Refinement of Multidomain Protein Structures by Combination of Solution Small-Angle X-ray Scattering and NMR Data

Abstract
Determination of the 3D structures of multidomain proteins by solution NMR methods presents a number of unique challenges related to their larger molecular size and the usual scarcity of constraints at the interdomain interface, often resulting in a decrease in structural accuracy. In this respect, experimental information from small-angle scattering of X-ray radiation in solution (SAXS) presents a suitable complement to the NMR data, as it provides an independent constraint on the overall molecular shape. A computational procedure is described that allows incorporation of such SAXS data into the mainstream high-resolution macromolecular structure refinement.
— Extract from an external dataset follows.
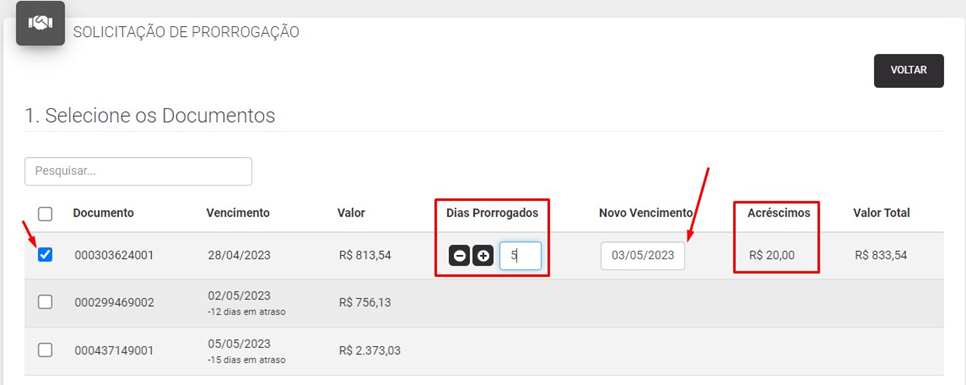Focus the Pesquisar search field
Viewport: 966px width, 385px height.
click(x=138, y=171)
The method is illustrated for a two-domain 177-amino-acid protein, γS crystallin, using an experimental SAXS data set fitted at resolutions from ∼200 Å to ∼30 Å. Inclusion of these data during structure refinement decreases the backbone coordinate root-mean-square difference between the derived model and the high-resolution crystal structure of a 54% homologous γB crystallin from 1.96 ± 0.07 Å to 1.31 ± 0.04 Å. Combining SAXS data with NMR restraints can be accomplished at a moderate computational expense and is expected to become useful for multidomain proteins, multimeric assemblies, and tight macromolecular complexes.